Department of Computer Science, East Stroudsburg University, 200 Prospect Street, East Stroudsburg, PA 18301, USA

Received 6 June 2014; Revised 27 July 2014; Accepted 30 July 2014; Published 28 October 2014

Academic Editor: Yudong Cai

Copyright © 2014 Peng Wan and Dongsheng Che. This is an open access article distributed under the Creative Commons Attribution License, which permits unrestricted use, distribution, and reproduction in any medium, provided the original work is properly cited.

Abstract

Genomic islands (GIs) are chunks of genomic fragments that are acquired from nongenealogical organisms through horizontal gene transfer (HGT).
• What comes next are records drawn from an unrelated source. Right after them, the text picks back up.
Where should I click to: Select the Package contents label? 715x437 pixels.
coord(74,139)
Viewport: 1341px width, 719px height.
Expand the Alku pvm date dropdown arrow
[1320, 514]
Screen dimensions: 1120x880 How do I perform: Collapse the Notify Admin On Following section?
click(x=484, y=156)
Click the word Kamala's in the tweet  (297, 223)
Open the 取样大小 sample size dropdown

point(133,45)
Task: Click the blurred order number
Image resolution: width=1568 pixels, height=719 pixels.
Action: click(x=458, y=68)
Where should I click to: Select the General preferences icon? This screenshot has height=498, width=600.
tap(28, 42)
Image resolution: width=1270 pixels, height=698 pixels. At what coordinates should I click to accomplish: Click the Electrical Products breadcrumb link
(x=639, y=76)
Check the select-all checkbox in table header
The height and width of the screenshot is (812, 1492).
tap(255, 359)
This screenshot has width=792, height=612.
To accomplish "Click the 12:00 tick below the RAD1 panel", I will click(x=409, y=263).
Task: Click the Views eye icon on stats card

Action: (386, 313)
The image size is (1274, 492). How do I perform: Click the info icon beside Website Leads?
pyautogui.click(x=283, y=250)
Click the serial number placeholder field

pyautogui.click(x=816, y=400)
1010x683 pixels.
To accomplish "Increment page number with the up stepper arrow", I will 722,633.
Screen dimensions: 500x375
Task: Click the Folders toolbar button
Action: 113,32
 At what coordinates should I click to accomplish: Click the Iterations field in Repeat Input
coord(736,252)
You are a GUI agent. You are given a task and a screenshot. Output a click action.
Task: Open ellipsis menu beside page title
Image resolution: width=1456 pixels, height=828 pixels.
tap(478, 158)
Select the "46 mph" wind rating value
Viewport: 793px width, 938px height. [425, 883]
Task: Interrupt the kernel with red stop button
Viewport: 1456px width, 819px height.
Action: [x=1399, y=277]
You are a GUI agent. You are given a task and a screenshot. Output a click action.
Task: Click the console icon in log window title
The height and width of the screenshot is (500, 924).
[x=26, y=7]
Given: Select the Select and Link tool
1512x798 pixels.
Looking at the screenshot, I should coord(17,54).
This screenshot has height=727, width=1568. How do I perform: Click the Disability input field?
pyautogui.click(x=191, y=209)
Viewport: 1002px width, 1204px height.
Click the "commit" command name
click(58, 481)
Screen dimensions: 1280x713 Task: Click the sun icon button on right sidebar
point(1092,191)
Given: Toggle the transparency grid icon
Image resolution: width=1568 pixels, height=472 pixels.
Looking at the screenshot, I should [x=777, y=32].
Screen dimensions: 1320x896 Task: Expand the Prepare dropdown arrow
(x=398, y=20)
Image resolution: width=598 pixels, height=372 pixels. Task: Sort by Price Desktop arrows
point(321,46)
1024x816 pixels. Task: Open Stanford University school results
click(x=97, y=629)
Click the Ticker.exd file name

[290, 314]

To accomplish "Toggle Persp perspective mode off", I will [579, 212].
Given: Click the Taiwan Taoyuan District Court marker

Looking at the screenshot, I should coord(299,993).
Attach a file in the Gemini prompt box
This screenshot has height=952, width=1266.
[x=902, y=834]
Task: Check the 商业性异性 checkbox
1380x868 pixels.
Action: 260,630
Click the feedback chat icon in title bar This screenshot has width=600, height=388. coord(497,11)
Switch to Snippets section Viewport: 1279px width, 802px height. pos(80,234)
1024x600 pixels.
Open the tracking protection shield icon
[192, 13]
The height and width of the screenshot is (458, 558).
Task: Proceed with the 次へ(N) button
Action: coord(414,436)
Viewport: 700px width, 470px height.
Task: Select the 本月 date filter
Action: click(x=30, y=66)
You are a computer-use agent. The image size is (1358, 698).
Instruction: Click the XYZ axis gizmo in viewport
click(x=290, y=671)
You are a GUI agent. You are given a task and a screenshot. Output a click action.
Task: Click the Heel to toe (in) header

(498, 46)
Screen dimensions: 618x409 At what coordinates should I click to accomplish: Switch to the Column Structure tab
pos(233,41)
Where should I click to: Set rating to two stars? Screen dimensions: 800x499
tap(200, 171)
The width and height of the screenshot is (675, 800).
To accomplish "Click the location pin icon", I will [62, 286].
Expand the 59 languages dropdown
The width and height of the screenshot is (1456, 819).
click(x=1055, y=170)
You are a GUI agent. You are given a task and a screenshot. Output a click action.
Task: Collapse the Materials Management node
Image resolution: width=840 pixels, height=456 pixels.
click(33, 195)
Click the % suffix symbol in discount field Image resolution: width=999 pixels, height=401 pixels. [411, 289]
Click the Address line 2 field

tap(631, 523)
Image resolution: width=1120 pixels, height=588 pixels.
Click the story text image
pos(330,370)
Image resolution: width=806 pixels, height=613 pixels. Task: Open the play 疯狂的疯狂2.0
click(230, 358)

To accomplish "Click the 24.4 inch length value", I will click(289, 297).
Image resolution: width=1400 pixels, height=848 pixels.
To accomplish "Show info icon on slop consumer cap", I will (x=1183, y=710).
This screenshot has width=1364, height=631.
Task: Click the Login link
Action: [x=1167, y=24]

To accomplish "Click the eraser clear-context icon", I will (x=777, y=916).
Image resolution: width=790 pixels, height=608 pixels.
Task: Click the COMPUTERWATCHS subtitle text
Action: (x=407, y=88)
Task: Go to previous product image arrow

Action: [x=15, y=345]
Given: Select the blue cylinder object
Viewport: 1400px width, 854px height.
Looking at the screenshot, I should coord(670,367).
Current researches on studying donor-recipient relationships for HGT are limited at a gene level. As more GIs have been identified and verified, the way of studying donor-recipient relationships can be better modeled by using GIs rather than individual genes. In this paper, we report the development of a computational framework for detecting origins of GIs. The main idea of our computational framework is to identify GIs in a query genome, search candidate genomes that contain genomic regions similar to those GIs in the query genome by BLAST search, and then filter out some candidate genomes if those similar genomic regions are also alien (detected by GI detection tools). We have applied our framework in finding the GI origins for Mycobacterium tuberculosis H37Rv, Herminiimonas arsenicoxydans, and three Thermoanaerobacter species. The predicted results were used to establish the donor-recipient network relationships and visualized by Gephi. Our studies have shown that donor genomes detected by our computational approach were mainly consistent with previous studies. Our framework was implemented with Perl and executed on Windows operating system.